Women doctors might be nicer than their male counterparts, but gender differences in communication skills don't generally change outcomes-and shouldn't affect patients' expectations, one top doctor said.
A study in last week's Journal of the American Medical Association said female primary-care doctors spend more time with patients than their male colleagues, providing far more emotional support. Women may be nicer, but they shouldn't be any better, said J. Edward Hill, chairman of the American Medical Association's board of trustees and a family practitioner in Tupelo, Miss."My first reaction was that we all know that men and women are a little different," Hill said. "But the biggest concern would be if the patients' expectations aren't met (while talking with their doctors). If that's the case, we encourage patients to say something about it and not be intimidated by the white coat."But those gender-based communication skills can make a big difference in the health of a patient, according to the author of the study. "It's more than just being nice," said lead researcher Debra Roter, a health policy specialist at Johns Hopkins University in Baltimore, who reviewed 26 studies of communication patterns among physicians and residents and their patients. "The elements of communication we documented (in women) create a more effective therapeutic milieu that allows patients to be helped more effectively by doctors."

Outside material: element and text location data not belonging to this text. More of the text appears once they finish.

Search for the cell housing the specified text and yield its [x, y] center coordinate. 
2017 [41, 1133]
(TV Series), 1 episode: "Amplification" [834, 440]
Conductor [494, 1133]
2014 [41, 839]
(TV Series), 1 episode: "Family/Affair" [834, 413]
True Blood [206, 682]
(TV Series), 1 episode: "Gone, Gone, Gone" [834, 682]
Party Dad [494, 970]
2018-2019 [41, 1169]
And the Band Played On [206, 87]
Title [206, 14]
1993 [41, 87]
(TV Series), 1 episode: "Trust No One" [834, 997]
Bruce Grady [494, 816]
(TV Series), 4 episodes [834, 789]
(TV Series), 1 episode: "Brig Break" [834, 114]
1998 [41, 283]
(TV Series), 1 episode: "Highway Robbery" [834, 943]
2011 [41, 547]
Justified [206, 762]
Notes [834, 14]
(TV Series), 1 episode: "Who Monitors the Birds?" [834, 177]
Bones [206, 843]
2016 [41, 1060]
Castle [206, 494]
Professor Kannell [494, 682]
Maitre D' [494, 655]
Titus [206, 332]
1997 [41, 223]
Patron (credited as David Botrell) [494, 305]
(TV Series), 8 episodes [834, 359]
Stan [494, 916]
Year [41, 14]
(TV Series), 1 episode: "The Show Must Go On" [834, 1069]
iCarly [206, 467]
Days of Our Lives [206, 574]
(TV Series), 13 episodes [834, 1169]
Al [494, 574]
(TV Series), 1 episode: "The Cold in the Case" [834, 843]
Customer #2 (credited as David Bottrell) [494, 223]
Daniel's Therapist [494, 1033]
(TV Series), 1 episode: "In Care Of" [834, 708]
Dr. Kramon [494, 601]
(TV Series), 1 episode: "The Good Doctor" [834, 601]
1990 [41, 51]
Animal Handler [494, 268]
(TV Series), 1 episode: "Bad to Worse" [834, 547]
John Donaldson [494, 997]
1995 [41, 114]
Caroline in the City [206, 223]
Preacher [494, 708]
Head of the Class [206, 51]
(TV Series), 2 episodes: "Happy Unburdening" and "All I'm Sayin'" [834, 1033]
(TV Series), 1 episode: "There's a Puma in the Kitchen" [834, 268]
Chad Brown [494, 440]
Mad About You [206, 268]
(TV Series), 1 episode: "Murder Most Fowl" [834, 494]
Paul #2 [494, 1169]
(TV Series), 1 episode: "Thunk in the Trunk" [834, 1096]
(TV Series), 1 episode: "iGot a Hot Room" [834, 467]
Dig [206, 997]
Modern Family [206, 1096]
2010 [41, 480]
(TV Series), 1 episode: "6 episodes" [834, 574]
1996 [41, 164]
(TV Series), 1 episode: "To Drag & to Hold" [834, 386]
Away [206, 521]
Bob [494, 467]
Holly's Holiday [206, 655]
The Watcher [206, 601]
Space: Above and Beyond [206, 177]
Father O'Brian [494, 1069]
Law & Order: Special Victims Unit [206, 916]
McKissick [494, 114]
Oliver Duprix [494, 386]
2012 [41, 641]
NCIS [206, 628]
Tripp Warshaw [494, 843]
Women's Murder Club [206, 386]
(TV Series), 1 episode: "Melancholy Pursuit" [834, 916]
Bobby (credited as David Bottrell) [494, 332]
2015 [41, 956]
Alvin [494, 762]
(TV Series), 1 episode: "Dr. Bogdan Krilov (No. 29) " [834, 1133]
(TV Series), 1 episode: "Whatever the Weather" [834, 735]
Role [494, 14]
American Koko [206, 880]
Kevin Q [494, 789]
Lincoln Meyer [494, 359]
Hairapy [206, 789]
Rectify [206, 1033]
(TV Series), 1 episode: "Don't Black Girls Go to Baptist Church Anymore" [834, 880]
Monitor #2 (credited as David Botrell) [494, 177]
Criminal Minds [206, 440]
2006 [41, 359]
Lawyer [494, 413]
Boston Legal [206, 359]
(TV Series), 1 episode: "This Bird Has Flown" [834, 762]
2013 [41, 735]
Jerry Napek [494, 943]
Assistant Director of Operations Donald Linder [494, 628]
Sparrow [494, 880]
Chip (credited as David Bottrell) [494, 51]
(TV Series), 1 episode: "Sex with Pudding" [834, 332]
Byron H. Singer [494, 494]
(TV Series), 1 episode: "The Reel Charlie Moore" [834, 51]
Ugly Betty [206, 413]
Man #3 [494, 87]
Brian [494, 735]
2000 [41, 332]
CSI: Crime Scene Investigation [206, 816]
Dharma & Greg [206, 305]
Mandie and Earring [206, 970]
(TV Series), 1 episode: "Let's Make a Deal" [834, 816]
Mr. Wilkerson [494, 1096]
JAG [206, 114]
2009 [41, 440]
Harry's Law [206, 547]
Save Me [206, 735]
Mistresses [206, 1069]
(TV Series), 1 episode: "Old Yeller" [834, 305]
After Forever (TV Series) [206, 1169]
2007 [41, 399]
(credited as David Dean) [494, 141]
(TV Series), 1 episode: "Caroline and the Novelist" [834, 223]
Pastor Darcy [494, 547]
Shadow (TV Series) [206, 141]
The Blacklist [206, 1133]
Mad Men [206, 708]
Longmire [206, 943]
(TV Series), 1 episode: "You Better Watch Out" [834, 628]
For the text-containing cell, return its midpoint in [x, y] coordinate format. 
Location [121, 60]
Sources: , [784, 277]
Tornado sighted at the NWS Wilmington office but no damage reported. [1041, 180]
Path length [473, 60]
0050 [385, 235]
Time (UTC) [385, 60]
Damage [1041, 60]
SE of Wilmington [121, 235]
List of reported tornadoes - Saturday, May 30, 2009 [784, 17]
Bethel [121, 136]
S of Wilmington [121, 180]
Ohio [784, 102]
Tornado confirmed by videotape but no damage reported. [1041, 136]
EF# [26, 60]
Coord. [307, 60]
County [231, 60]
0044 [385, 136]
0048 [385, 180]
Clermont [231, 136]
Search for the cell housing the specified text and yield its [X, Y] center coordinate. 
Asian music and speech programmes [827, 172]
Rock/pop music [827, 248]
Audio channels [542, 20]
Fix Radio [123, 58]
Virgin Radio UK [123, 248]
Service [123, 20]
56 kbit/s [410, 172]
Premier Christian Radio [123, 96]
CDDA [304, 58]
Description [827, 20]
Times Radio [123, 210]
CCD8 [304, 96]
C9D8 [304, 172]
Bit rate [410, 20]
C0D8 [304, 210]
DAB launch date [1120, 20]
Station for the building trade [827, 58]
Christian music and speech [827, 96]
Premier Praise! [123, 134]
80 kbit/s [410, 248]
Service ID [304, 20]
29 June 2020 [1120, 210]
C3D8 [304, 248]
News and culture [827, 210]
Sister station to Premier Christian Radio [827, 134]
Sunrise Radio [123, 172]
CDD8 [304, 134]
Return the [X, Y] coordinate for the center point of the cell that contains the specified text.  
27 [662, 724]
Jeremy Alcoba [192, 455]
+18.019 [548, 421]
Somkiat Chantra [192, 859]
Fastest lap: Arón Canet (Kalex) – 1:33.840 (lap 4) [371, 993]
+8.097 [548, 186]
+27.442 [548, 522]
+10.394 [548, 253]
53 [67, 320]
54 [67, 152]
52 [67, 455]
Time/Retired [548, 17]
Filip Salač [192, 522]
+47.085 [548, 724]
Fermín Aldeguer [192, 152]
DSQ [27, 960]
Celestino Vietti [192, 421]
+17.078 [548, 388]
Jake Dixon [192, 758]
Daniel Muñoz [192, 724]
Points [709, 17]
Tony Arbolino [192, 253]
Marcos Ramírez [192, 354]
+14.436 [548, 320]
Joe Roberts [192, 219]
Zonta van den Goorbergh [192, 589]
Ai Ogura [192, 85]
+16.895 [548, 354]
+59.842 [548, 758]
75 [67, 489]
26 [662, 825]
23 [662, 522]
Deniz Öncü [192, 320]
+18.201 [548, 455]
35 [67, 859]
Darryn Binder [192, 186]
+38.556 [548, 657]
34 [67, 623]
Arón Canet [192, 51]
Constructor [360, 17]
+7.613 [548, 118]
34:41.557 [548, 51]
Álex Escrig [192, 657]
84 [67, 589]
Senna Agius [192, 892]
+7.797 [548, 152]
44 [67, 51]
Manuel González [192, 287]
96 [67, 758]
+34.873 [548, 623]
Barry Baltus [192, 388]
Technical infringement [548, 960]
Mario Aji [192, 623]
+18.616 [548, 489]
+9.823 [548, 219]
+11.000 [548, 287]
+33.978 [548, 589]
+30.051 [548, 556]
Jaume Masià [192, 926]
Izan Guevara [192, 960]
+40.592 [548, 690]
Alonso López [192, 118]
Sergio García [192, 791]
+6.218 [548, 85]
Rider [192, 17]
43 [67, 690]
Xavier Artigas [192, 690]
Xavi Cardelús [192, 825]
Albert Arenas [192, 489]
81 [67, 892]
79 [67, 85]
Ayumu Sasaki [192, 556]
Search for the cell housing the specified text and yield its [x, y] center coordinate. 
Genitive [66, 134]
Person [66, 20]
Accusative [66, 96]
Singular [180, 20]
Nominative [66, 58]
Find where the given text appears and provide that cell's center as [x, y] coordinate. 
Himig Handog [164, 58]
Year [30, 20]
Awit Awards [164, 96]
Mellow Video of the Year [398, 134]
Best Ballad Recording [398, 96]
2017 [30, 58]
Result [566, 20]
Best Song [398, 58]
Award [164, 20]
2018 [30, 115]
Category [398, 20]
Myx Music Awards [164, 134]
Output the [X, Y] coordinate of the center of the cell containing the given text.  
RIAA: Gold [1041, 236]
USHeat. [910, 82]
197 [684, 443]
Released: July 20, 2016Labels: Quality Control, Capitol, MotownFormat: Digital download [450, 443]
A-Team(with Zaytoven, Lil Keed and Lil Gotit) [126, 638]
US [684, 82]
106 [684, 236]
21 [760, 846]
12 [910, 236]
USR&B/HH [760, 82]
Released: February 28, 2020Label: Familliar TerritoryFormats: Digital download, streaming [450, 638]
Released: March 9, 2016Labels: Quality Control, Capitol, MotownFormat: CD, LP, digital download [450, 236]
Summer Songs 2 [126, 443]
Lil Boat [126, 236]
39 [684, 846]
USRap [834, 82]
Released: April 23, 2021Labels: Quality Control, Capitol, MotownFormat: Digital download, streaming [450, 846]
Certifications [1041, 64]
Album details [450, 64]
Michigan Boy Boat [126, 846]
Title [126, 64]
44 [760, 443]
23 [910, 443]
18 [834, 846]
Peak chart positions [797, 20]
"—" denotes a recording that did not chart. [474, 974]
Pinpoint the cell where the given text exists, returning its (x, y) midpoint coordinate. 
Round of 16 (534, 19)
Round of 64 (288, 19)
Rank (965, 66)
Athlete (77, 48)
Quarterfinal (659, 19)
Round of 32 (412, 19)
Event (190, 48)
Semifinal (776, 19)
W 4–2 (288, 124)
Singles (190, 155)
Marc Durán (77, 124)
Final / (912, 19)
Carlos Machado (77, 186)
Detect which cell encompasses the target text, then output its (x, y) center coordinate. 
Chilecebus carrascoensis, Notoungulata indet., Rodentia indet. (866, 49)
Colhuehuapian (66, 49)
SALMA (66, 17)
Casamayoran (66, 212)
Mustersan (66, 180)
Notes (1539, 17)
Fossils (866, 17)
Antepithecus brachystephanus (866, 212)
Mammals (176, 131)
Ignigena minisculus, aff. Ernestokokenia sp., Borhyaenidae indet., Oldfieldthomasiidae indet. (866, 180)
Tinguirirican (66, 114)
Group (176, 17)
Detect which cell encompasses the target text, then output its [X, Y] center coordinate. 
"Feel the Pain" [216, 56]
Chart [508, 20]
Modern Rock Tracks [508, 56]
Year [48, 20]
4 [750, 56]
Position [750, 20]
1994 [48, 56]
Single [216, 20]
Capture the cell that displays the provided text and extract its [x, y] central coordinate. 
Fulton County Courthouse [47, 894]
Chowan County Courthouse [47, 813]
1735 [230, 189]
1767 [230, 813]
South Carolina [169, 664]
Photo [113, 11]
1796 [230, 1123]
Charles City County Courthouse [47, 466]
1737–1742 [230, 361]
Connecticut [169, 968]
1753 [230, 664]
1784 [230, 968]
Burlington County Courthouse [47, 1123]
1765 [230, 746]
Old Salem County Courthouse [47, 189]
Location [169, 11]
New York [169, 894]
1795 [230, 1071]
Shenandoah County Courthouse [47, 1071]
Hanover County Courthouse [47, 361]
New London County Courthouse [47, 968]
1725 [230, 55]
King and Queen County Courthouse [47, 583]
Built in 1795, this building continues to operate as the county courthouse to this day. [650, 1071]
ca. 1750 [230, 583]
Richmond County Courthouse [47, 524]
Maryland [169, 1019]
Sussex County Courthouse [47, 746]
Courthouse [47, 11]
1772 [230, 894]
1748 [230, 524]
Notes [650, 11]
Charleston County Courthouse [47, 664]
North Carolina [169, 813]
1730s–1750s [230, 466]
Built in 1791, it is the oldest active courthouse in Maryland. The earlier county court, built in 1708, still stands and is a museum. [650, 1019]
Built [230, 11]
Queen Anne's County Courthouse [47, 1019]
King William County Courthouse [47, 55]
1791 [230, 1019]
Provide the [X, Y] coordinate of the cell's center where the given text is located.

Roter's study did not attempt to determine if these differences in communication had an overall impact on the health of the patients. But it certainly can't hurt, she said.
"These studies do not directly link medical outcomes to communications," Roter said. "I would not conclude that female doctors are better than male doctors. But patient-centered communications are valued by patients. And, in general, those (communication skills) have been associated with positive patient outcomes."
On average, Roter's study found, women doctors spent 23 minutes with patients compared with 21 minutes for male physicians. Women also spent more time than their male counterparts discussing lifestyle issues.
Female doctors tend to engage in communication that "relates to the larger life context of patients' conditions," and are more apt to have "emotional" or "positive" conversations with patients, according to the report. The results, it said, are "entirely consistent with what one might expect from the nonmedical literature regarding gender differences in communication."
Roter's study included family practitioners, internists, obstetricians/gynecologists, pediatricians and residents. She found that male OB/GYNs, among all the groups, demonstrated conversational styles most similar to women, focusing more on patient-oriented issues in their conversations.
Roter said she was surprised by one finding: The tough, competitive nature of medical school and residency programs did not transform women into "macho doctors."